OpenCL Sorting

Eric Bainville - June 2011

Parallel selection, local

Let's now focus on sorting in local memory. We execute N threads in workgroups of WG threads, and each workgroup sorts a segment of WG input records. The output contains N/WG ordered sequences.

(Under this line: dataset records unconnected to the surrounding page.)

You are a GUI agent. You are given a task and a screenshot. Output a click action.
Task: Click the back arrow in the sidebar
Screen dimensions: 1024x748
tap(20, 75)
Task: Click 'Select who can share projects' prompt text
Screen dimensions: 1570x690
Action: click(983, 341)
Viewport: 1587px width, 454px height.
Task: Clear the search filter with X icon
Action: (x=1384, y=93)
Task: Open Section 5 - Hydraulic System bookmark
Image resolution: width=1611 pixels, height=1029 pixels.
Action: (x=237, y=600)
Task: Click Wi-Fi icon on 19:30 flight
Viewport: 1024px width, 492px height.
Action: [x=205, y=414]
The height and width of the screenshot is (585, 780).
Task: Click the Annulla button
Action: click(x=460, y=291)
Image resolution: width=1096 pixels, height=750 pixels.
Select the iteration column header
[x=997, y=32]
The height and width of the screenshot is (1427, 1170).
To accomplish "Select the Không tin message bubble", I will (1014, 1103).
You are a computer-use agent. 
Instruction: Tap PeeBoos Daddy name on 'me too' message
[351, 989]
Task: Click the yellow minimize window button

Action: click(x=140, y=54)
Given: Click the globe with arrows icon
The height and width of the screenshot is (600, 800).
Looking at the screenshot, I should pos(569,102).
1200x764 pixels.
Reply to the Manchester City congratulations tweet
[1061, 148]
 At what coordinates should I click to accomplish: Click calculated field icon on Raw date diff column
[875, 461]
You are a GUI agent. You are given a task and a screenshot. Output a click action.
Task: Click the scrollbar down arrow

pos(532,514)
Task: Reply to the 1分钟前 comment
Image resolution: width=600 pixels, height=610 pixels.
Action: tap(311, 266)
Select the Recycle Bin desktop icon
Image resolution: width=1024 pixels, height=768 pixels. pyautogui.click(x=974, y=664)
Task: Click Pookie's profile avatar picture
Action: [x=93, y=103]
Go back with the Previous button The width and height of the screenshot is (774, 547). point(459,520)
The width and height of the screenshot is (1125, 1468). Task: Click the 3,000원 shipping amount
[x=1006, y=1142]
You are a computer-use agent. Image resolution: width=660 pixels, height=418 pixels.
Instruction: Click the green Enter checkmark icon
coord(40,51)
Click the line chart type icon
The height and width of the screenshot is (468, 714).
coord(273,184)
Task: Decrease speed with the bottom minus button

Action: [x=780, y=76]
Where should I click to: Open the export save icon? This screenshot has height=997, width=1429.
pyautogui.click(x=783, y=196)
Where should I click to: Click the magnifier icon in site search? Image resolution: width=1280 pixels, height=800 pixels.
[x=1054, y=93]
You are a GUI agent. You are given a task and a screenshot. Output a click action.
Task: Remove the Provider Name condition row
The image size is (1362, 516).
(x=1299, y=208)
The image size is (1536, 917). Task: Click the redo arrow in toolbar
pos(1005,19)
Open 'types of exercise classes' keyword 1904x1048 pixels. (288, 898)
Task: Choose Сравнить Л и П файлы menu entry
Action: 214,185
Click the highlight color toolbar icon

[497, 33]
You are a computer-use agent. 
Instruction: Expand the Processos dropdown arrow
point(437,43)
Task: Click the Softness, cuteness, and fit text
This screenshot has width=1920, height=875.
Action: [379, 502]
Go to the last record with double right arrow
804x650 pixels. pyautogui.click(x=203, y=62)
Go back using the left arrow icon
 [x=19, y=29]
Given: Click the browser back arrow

The following kernel is adapted from the ParallelSelection_Blocks kernel, and uses the same algorithm to sort each subsequence of length WG.

__kernel void ParallelSelection_Local(__global const data_t * in,__global data_t * out,__local data_t * aux)
{
  int i = get_local_id(0); // index in workgroup
  int wg = get_local_size(0); // workgroup size = block size

  // Move IN, OUT to block start
  int offset = get_group_id(0) * wg;
  in += offset; out += offset;

  // Load block in AUX[WG]
  data_t iData = in[i];
  aux[i] = iData;
  barrier(CLK_LOCAL_MEM_FENCE);

  // Find output position of iData
  uint iKey = getKey(iData);
  int pos = 0;
  for (int j=0;j<wg;j++)
  {
    uint jKey = getKey(aux[j]);
    bool smaller = (jKey < iKey) || ( jKey == iKey && j < i ); // in[j] < in[i] ?
    pos += (smaller)?1:0;
  }

  // Store output
  out[pos] = iData;
}

ParallelSelection_Local
WG	Top speed
1	133
2	209
4	287
8	336
16	367
32	384
64	392
128	199
256	100

Performance of the ParallelSelection_Local kernel (Key+Value sort), Mkey/s.

Each thread performs O(1) global memory accesses, and O(WG) local memory accesses. When WG doubles, the work quantity doubles too, meaning the processing rate is expected to be halved. This is verified for WG>32 here.